* _掲載本文_:
************

Microsoftが自社の検索エンジン「Bing」に人工知能(AI)を組み込み、同種のサービスとして圧倒的に優勢なGoogleに挑んだのは、大胆な一手だった。だが、その結果は有望そうに思える。新しくなったBingが果たしてMicrosoftの思い切った主張にかなうものなのか、そしてOpenAIのAIチャットボット「ChatGPT」の驚異的な機能に匹敵するのかどうかを調べるために、筆者はGoogleと新しくなったBingに同じ質問をぶつけてみた。
手短に言うと、舌を巻いている。Bingはオンライン検索に新機軸もたらすものだ。1記事内で示した10件のテストの内の8回で、筆者はBingの答えに軍配を上げた。これは、BingのAIの能力が優れていたためだ。
この新しい検索エンジンが、私たちの日常生活をどう変えるかは、まだ定かではない。Googleといえば検索と同義であり、長年にわたって定着している人の習慣を変えるのは難しい。Googleも、「Bard」という独自のAIチャットボット技術の開発を手掛けており、いずれは同社の検索結果に組み込まれる見込みだ。
だが、Microsoftはすでに、Bingに大きな注目を集めている。これは久しぶりのことだ。米国時間2月9日には、AI搭載のBingを試用するための順番待ちリストに登録したユーザー数が100万人を超えた、とコンシューマープロダクトマーケティング責任者のYusuf Mehdi氏がツイートした。いずれにしても、今後さらに強力な検索エンジンの登場が予想される。

************

* _必要な作業_:
上の本文について、次の問いに答えよ。
(a) 10件のテストのうち、筆者がBingの答えに軍配を上げたのは何回か。
(b) Googleが開発を手掛けている独自のAIチャットボット技術の名前は何か。
(c) 米国時間2月9日に、AI搭載のBingの順番待ちリストに登録したユーザー数は何人を超えたか。

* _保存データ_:

************

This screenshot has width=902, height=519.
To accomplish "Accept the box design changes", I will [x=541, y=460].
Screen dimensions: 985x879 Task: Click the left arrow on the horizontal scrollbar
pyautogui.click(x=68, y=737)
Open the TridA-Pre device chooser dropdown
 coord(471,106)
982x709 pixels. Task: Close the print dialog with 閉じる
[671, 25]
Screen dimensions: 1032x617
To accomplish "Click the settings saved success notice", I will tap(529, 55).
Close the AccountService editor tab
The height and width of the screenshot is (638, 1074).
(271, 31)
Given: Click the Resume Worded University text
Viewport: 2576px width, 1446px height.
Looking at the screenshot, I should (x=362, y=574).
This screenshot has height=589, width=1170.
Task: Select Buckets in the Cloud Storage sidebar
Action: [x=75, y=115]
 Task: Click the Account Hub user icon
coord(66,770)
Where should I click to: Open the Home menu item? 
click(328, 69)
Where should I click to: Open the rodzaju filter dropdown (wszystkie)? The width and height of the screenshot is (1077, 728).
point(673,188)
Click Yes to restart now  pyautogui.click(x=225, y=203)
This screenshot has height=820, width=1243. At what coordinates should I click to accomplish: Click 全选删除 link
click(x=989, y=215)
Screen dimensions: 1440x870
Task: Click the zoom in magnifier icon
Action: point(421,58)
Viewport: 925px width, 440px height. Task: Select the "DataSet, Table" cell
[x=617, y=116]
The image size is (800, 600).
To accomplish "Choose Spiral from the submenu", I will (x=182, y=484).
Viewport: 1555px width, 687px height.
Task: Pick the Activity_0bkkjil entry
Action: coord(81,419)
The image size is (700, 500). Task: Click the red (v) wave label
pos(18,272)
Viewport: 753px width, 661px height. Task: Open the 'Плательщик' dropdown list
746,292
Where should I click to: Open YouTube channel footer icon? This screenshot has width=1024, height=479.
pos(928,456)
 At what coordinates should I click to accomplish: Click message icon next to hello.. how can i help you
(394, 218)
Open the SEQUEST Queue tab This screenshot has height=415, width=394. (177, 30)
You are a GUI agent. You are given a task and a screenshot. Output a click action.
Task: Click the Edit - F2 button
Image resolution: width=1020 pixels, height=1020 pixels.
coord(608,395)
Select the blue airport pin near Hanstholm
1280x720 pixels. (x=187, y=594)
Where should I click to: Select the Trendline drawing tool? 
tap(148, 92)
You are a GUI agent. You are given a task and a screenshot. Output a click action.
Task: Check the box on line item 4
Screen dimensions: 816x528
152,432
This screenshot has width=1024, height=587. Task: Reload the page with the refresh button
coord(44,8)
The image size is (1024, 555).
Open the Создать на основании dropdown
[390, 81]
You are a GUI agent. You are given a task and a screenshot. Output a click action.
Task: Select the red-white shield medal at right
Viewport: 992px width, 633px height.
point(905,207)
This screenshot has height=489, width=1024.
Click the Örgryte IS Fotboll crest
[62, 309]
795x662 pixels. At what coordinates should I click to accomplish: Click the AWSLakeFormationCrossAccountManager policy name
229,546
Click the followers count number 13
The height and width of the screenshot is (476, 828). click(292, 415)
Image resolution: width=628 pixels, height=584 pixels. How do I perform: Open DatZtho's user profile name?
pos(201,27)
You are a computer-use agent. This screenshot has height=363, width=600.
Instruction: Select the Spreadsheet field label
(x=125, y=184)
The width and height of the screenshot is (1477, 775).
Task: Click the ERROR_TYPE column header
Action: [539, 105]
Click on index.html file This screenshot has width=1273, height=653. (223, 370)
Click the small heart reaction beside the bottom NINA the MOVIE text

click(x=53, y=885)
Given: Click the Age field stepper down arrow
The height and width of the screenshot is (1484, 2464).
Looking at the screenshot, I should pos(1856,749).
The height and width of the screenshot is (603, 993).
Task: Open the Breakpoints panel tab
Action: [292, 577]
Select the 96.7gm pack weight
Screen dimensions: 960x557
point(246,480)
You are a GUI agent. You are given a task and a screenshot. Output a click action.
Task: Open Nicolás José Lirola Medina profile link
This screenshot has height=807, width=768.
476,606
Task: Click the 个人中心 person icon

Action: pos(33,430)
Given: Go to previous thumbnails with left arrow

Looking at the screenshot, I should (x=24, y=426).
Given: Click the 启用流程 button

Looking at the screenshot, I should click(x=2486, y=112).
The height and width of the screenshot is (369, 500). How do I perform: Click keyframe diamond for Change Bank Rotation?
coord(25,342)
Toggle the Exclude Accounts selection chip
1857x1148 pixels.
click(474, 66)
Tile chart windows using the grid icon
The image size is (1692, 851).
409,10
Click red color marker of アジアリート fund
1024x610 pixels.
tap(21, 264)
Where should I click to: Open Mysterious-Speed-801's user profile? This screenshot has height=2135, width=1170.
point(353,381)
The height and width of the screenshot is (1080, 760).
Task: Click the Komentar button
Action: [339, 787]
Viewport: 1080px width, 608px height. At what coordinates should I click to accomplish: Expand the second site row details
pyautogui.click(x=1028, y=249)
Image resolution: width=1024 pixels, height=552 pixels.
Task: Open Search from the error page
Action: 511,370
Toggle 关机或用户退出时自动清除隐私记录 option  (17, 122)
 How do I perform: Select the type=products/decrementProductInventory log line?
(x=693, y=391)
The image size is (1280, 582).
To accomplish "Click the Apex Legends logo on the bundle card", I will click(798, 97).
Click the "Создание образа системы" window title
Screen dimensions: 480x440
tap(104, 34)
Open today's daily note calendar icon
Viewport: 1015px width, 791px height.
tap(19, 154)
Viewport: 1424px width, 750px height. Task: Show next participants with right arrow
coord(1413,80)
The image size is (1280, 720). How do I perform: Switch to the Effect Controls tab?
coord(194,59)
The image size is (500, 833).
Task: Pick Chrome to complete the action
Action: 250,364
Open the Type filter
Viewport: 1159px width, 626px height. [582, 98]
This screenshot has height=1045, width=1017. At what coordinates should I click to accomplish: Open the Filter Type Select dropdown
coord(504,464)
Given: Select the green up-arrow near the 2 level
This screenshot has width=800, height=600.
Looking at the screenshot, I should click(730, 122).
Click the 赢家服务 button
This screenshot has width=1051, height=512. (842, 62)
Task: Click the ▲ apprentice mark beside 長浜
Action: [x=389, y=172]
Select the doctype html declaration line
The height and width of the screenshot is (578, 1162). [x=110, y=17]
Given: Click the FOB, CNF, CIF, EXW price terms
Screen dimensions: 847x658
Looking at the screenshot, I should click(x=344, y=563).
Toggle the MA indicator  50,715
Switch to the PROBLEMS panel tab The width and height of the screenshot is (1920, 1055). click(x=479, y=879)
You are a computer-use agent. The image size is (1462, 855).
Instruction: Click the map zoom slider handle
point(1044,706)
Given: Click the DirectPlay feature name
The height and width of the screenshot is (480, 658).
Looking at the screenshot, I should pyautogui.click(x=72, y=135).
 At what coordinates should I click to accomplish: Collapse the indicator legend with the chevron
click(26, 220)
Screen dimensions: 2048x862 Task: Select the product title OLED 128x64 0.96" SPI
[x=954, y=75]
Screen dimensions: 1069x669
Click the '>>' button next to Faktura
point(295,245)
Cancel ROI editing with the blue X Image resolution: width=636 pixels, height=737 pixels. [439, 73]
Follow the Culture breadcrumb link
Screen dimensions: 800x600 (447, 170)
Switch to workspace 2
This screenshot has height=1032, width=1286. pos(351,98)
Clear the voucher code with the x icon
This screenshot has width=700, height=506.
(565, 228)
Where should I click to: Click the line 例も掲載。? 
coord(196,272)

************

* _解答_:
(a) 8回
(b) Bard
(c) 100万人